What needs to be done:
Using the listing below, copy every line that mentions "Identify".

◇ ◇ ◇

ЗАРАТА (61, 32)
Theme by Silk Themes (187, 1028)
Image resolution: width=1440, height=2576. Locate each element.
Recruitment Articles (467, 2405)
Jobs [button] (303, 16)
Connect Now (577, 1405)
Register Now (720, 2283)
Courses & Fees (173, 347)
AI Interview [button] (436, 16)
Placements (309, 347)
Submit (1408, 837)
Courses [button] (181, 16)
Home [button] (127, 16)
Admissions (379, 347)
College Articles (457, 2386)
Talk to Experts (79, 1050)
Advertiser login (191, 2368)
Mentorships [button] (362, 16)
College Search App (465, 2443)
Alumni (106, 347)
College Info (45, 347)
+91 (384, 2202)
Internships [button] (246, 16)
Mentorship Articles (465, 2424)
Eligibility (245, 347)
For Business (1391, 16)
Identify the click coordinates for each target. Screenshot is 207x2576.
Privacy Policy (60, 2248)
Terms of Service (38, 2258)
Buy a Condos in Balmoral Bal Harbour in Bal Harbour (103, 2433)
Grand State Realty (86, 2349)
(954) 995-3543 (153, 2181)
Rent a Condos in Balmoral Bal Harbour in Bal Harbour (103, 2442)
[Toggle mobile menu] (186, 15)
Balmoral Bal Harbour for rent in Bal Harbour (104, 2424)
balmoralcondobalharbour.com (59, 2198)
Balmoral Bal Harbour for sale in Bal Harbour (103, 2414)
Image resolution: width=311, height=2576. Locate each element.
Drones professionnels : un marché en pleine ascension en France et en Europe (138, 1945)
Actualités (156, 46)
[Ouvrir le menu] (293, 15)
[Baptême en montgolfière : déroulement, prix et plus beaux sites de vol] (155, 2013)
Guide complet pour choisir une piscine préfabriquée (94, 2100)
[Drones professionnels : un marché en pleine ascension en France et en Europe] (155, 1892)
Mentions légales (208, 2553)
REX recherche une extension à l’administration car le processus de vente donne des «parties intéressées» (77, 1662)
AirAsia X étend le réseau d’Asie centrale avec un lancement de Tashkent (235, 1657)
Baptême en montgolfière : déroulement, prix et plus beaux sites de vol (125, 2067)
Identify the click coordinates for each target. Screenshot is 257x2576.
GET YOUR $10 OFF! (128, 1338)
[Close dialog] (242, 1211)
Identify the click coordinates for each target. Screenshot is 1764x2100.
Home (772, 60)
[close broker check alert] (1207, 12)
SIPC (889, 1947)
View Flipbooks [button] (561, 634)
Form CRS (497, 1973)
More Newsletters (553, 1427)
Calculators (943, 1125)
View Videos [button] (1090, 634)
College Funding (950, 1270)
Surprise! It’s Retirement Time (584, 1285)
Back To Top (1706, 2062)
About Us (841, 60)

◇ ◇ ◇

Solution for this problem:
Identify the click coordinates for each target. Screenshot is 207x2576.
Identify the click coordinates for each target. Screenshot is 257x2576.
Identify the click coordinates for each target. Screenshot is 1764x2100.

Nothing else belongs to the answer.